Saint Bertha of Bingen (German: Heilige Berta, died c. 757) was the mother of Rupert of Bingen. Her biography was written by Hildegard of Bingen, who lived in the same region and popularized her cult, about four hundred years later. Bertha and Rupert share a feast day on 15 May.

==Bertha of Bingen==
Bertha was a descendant of the dukes of Lorraine, and had considerable property along the rivers Rhine and Nahe. She married Robolaus, a pagan, who died when their son Rupert was three years old. Bertha then retired to today's Rupertsberg with her son and the priest Wigbert. She built a small church and led a secluded life with much vigilance and fasting, gave the needy some of her wealth and gradually gathered other people to follow her example.

Bertha devoted her energy to educating Rupert. Following a pilgrimage to Rome, she gave away the rest of her possessions and came to live near Bingen (called Rupertsberg after her son). Rupert died at age 20, but Bertha outlived him by 25 years.

==Veneration==
The little church on the Rupertsberg became a place of pilgrimage and was still standing when Hildegard founded a monastery there around 1150. Hildegard moved, with her nuns, from Disibodenberg to Rupertsberg, and established a monastery on the site of the ruined castle, where Bertha and Rupert were buried. The Vita Sancti Ruperti was written about this time, "[…] to revive the cult of St. Rupert and to legitimize the vision that called her to move there".

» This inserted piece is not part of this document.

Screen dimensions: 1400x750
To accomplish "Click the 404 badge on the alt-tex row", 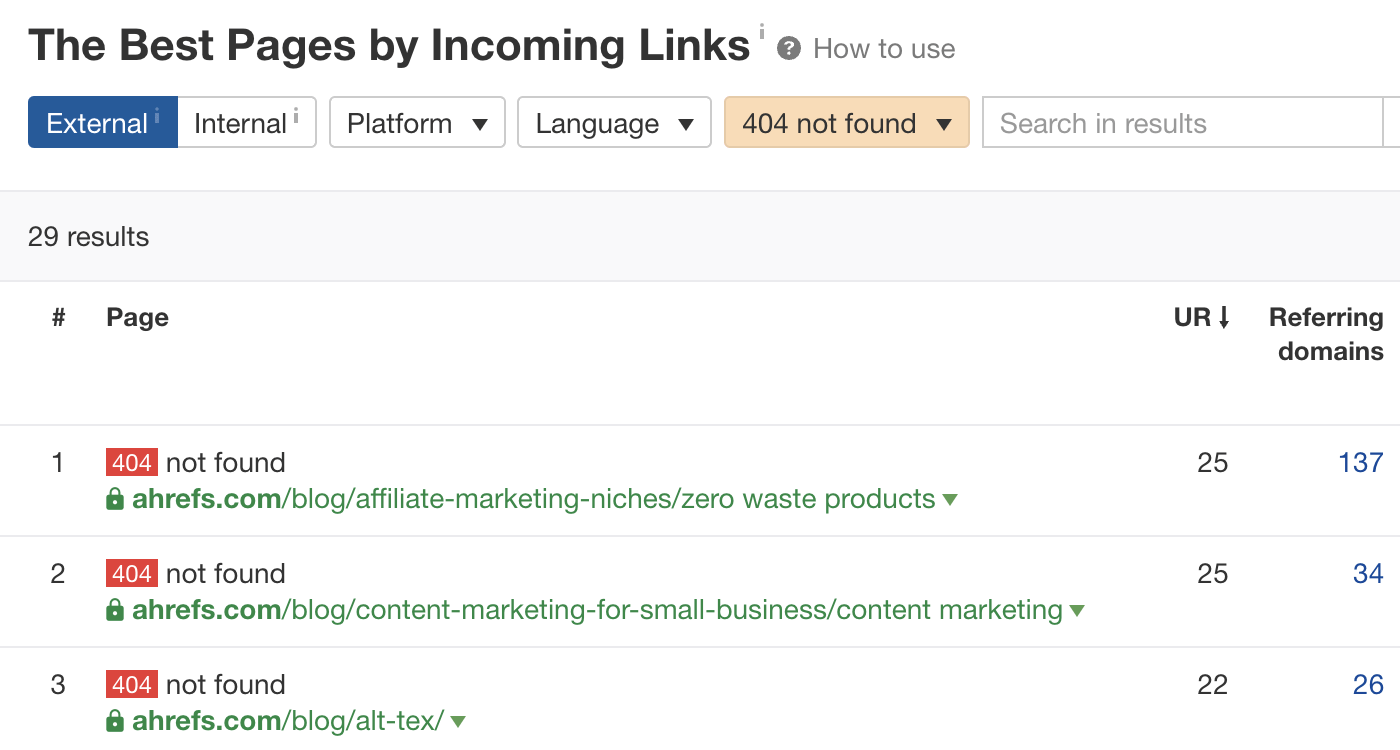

The monastery at Rupertsberg was destroyed in 1632, during the Thirty Years' War. Their relics were transferred to Eibingen. Bertha's head is kept in the Hildegard Church; Rupert's arm is on display in a reliquary in Eibingen church. Other relics were brought back to Bingen in 1814, where they are venerated in the chapel on the Rochusberg.

==Sources==
- Herbert J. Thurston and Donald Attwater, eds. Butler's Lives of the Saints, vol. 2. Allen, TX: Christian Classics, 1956. Page 322.
- Anne H. King-Lenzmeier: Hildegard of Bingen: An Integrated Vision. Liturgical Press, Colledgeville 2001, ISBN 0-8146-5842-3, S. 122.

==Literature==
- Werner Lauter: Rupert von Bingen. In: Biographisch-Bibliographisches Kirchenlexikon (BBKL). Band 8, Bautz, Herzberg 1994, ISBN 3-88309-053-0, Sp. 1018–1021.
- Ernst Probst: Hildegard von Bingen - Die deutsche Prophetin. GRIN, München/Ravensburg 2010, ISBN 3-640-68859-7, S. 19, 20 & 52.